Researchers at the University of Washington have developed a communication system that uses radio frequency signals and repurposes existing Wi-FI infrastructure to supply power and provide Internet connectivity, respectively, to battery-free devices.
Known as Wi-Fi backscatter, this technology is the first of its kind capable of connecting battery-free devices to Wi-Fi infrastructure, representing a significant step towards widespread adoption of the so-called “Internet of Things” concept. This proposed expansion of the Internet, also known as “Cloud of Things,” describes a reality in which sensors embedded in everyday objects are able to monitor and track everything from the structural safety of bridges to the health of a person’s heart. However, the lack of a cost-efficient way to power and connect these devices to the Internet has kept this concept from fully taking off—until now.
“If Internet of Things devices are going to take off, we must provide connectivity to the potentially billions of battery-free devices that will be embedded in everyday objects,” Shyam Gollakota, assistant professor of computer science and engineering at the University of Washington, explained. “We now have the ability to enable Wi-Fi connectivity for devices while consuming orders of magnitude less power than what Wi-Fi typically requires.”
According to a University of Washington press release, the new research builds upon earlier work on powering devices such as temperature sensors or wearable technology without batteries or cords by harnessing energy from existing radio, TV and wireless signals in the air. At the time, providing Wi-Fi connectivity to these devices wasn’t thought possible because conventional, low-power Wi-Fi consumes three to four orders of magnitude more power than can be harvested in these wireless signals.
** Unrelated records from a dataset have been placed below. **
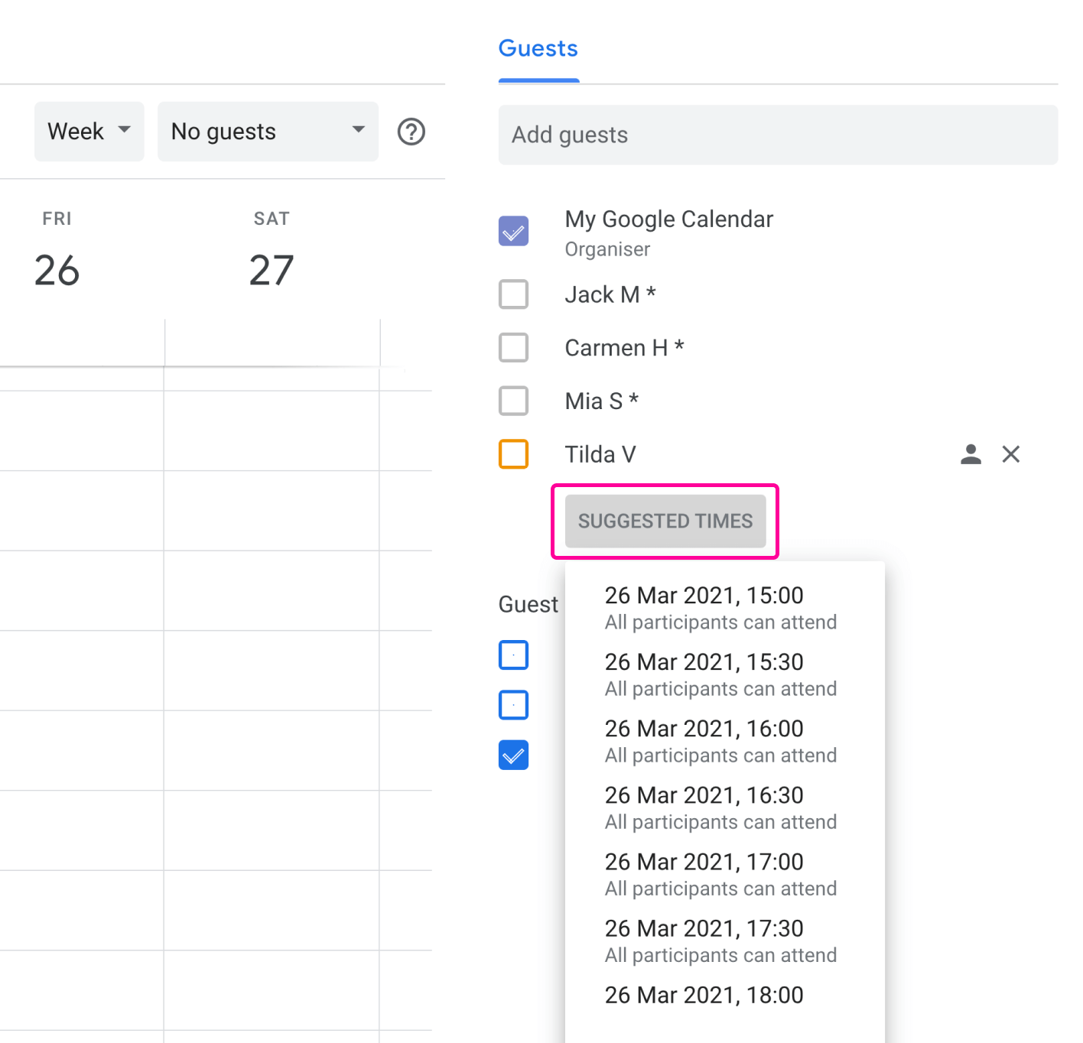Toggle Mia S's attendance checkbox
1083x1043 pixels.
[513, 401]
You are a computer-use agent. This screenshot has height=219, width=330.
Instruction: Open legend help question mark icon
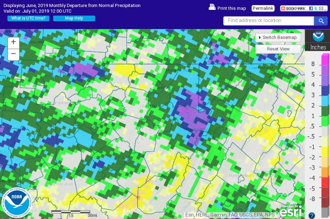[x=311, y=215]
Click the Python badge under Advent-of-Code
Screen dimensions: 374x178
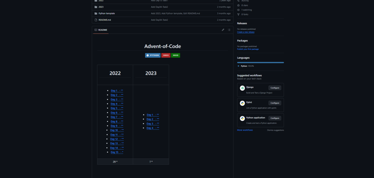point(153,55)
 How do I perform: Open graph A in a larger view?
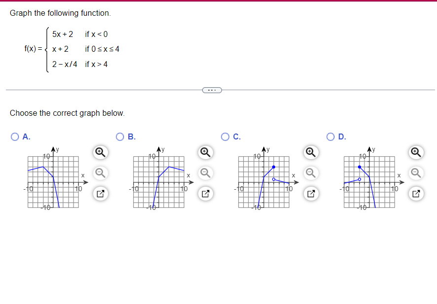click(x=100, y=194)
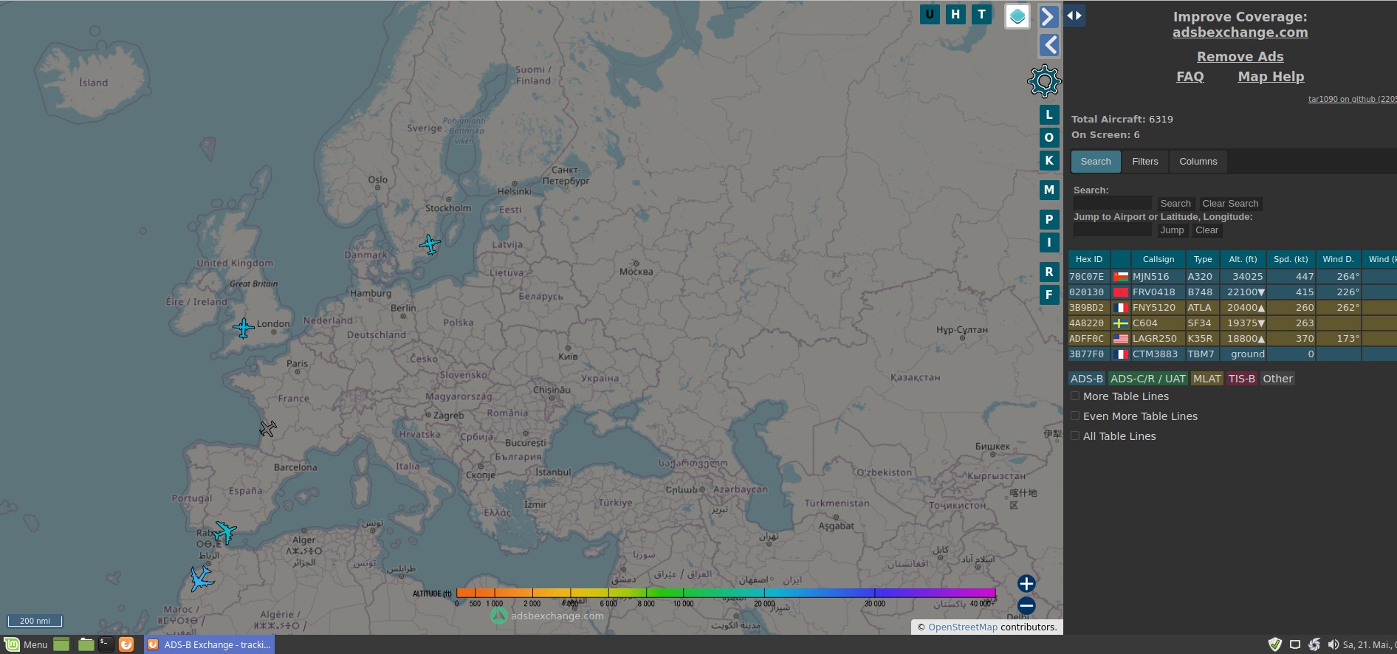Viewport: 1397px width, 654px height.
Task: Click the gray aircraft icon over France
Action: [267, 428]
As part of the latest work, researchers developed an ultra-low power tag prototype with an antenna and circuitry that searches for Wi-Fi signals traveling between the router and a laptop, smartphone or other Wi-Fi- enabled device. These tags encode data either by reflecting or not reflecting the Wi-Fi router’s signals, slightly altering the wireless signal. These minute changes, say the researchers, would be detected by the laptop or smartphone, which would then receive data from the tag.
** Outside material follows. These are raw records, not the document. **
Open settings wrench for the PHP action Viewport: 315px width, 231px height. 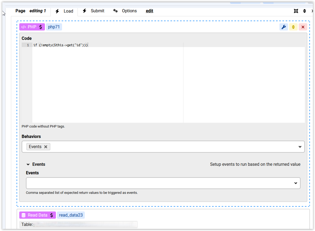283,27
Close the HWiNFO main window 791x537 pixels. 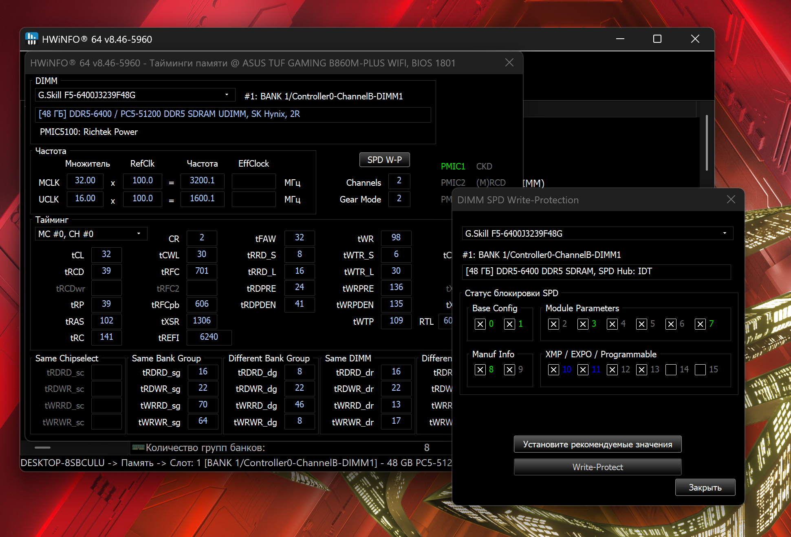[x=695, y=39]
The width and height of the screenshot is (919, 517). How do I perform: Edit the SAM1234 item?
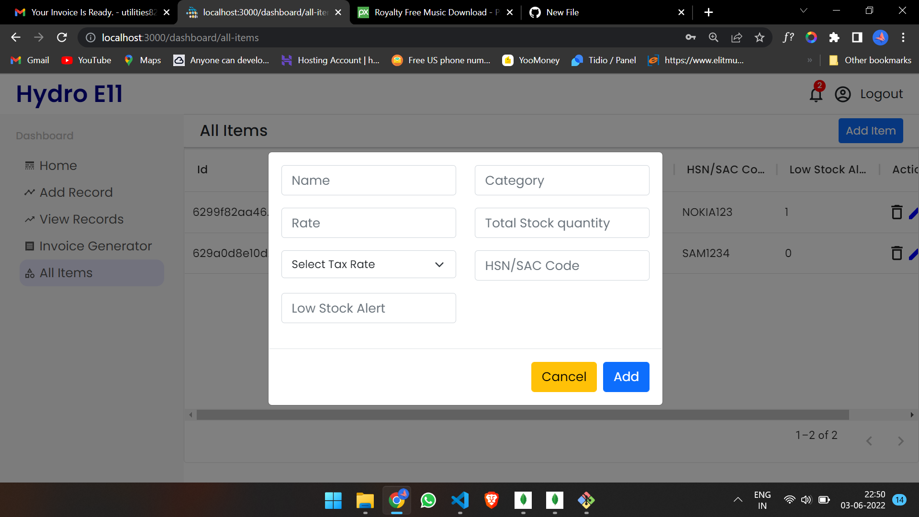[x=914, y=253]
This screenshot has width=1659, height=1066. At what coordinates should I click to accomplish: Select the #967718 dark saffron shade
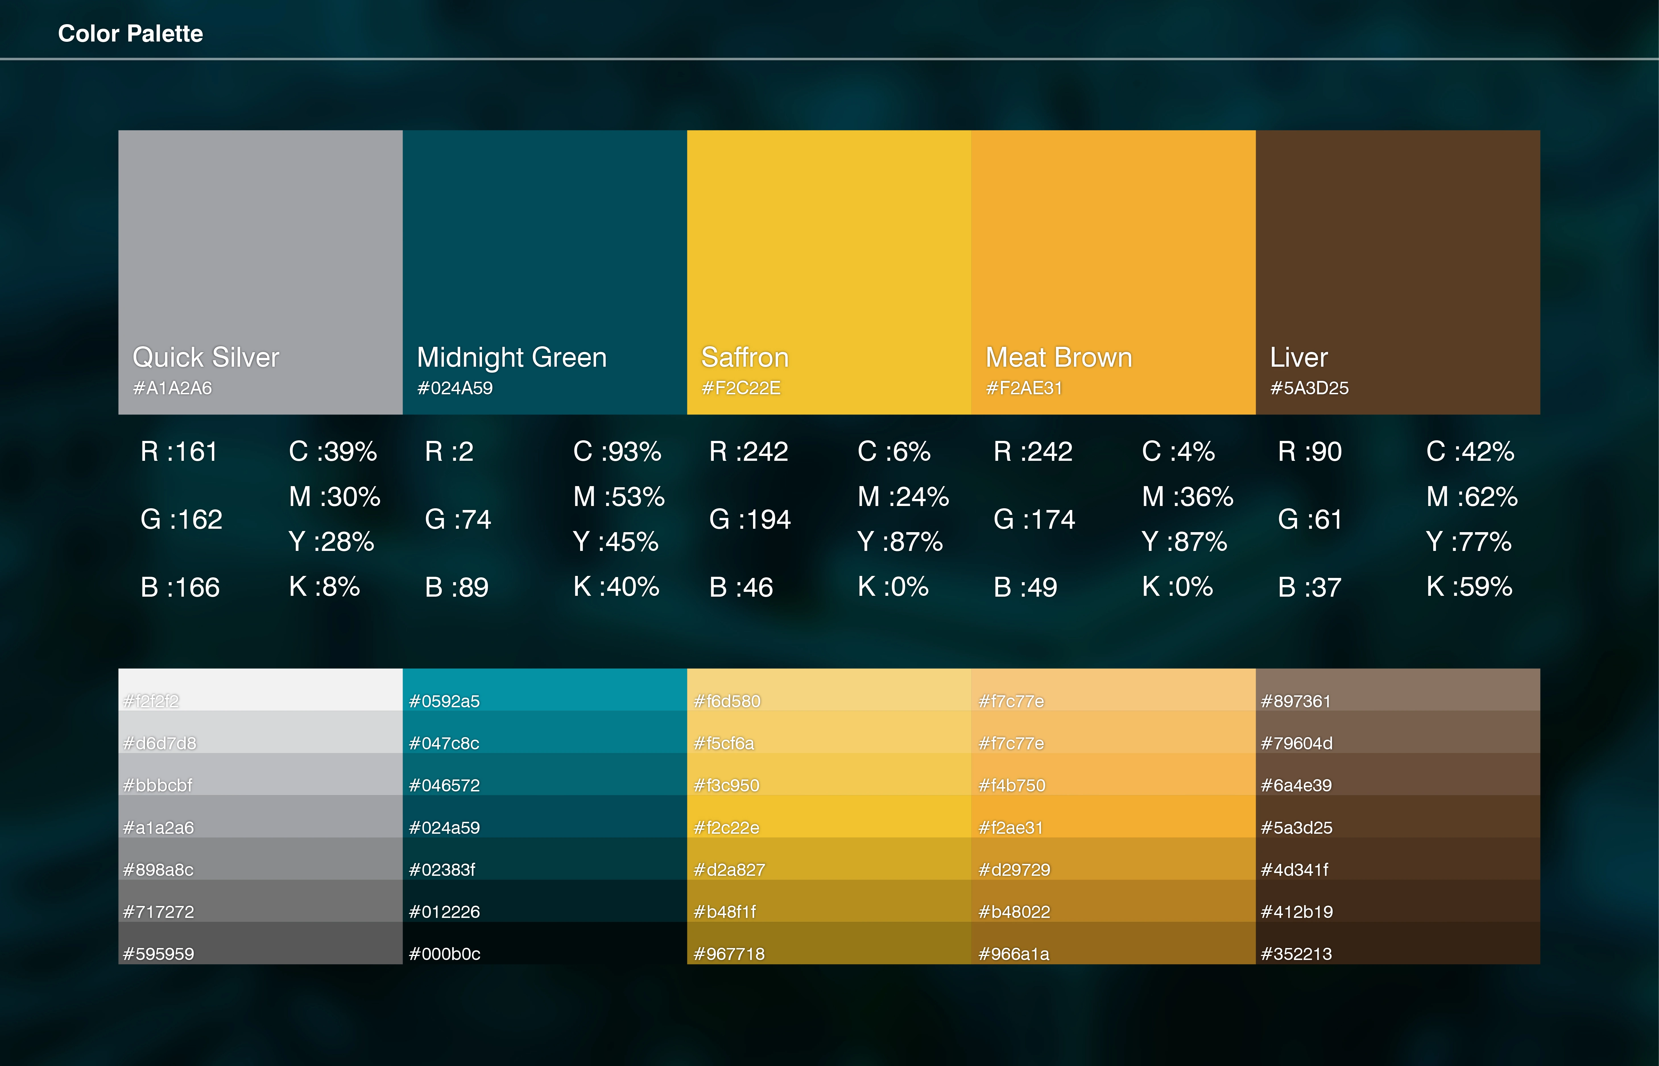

“You might think, how could this possibly work when you have a low-power device making such a tiny change in the wireless signal? But the point is, if you’re looking for specific patterns, you can find it among all the other Wi-Fi reflections in an environment,” study co-author Joshua Smith, associate professor of computer science and engineering and of electrical engineering at the University of Washington, said.
The Wi-Fi backscatter tag has thus far communicated with a Wi-Fi device at rates of 1 kilobit per second with about 2 meters between the devices. The research team plans to extend the range to about 20 meters and already have patents filed on the technology.
The study results will be published at the Association for Computing Machinery’s Special Interest Group on Data Communication‘s annual conference in Chicago this month.
The research was funded by the University of Washington Commercialization Gap Fund, the Qualcomm Innovation Fellowship, Washington Research Foundation, the National Science Foundation and the University of Washington. Other co-authors include Bryce Kellogg and Aaron Parks, both doctoral students in electrical engineering, and David Wetherall, a UW professor of computer science and engineering.